> **TASK DESCRIPTION**
Copy out the records from the line with "Click the green checkmark for Selected Mode" to the line with "(x=988, y=181)", including both of those lines, and write nothing else.
---- DATA SHOWN
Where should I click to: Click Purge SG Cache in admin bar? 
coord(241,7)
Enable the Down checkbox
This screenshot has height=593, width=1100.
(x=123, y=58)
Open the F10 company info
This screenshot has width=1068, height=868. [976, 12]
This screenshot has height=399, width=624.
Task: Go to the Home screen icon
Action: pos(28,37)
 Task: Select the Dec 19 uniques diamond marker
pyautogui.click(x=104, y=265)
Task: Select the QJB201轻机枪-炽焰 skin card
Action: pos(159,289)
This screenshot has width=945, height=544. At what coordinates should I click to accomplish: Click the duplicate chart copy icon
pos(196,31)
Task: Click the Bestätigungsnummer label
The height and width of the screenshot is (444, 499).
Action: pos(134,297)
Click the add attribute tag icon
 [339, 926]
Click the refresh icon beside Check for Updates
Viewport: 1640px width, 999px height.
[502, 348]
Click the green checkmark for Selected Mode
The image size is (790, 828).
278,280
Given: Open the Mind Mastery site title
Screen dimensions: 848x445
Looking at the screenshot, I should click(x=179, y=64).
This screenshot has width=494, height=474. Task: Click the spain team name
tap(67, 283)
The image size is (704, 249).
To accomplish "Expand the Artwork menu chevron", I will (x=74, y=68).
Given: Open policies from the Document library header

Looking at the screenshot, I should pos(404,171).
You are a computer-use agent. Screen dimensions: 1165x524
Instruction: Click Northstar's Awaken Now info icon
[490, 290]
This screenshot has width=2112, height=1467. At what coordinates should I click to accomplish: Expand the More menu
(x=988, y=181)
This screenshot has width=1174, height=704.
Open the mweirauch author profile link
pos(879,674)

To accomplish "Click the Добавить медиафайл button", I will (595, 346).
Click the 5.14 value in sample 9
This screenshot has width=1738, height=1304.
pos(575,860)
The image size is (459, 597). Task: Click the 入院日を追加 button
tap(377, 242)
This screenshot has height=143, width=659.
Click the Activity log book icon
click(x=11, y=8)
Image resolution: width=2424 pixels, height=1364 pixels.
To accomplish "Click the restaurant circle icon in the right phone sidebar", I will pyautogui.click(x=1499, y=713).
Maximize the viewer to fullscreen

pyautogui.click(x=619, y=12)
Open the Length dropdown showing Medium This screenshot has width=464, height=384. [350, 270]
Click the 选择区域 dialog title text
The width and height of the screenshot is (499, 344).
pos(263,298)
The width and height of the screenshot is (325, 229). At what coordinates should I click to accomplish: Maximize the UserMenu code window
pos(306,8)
--------
> **RESPONSE TO THE TASK**
Click the green checkmark for Selected Mode
The image size is (790, 828).
278,280
Given: Open the Mind Mastery site title
Screen dimensions: 848x445
Looking at the screenshot, I should click(x=179, y=64).
This screenshot has width=494, height=474. Task: Click the spain team name
tap(67, 283)
The image size is (704, 249).
To accomplish "Expand the Artwork menu chevron", I will (x=74, y=68).
Given: Open policies from the Document library header

Looking at the screenshot, I should pos(404,171).
You are a computer-use agent. Screen dimensions: 1165x524
Instruction: Click Northstar's Awaken Now info icon
[490, 290]
This screenshot has width=2112, height=1467. At what coordinates should I click to accomplish: Expand the More menu
(x=988, y=181)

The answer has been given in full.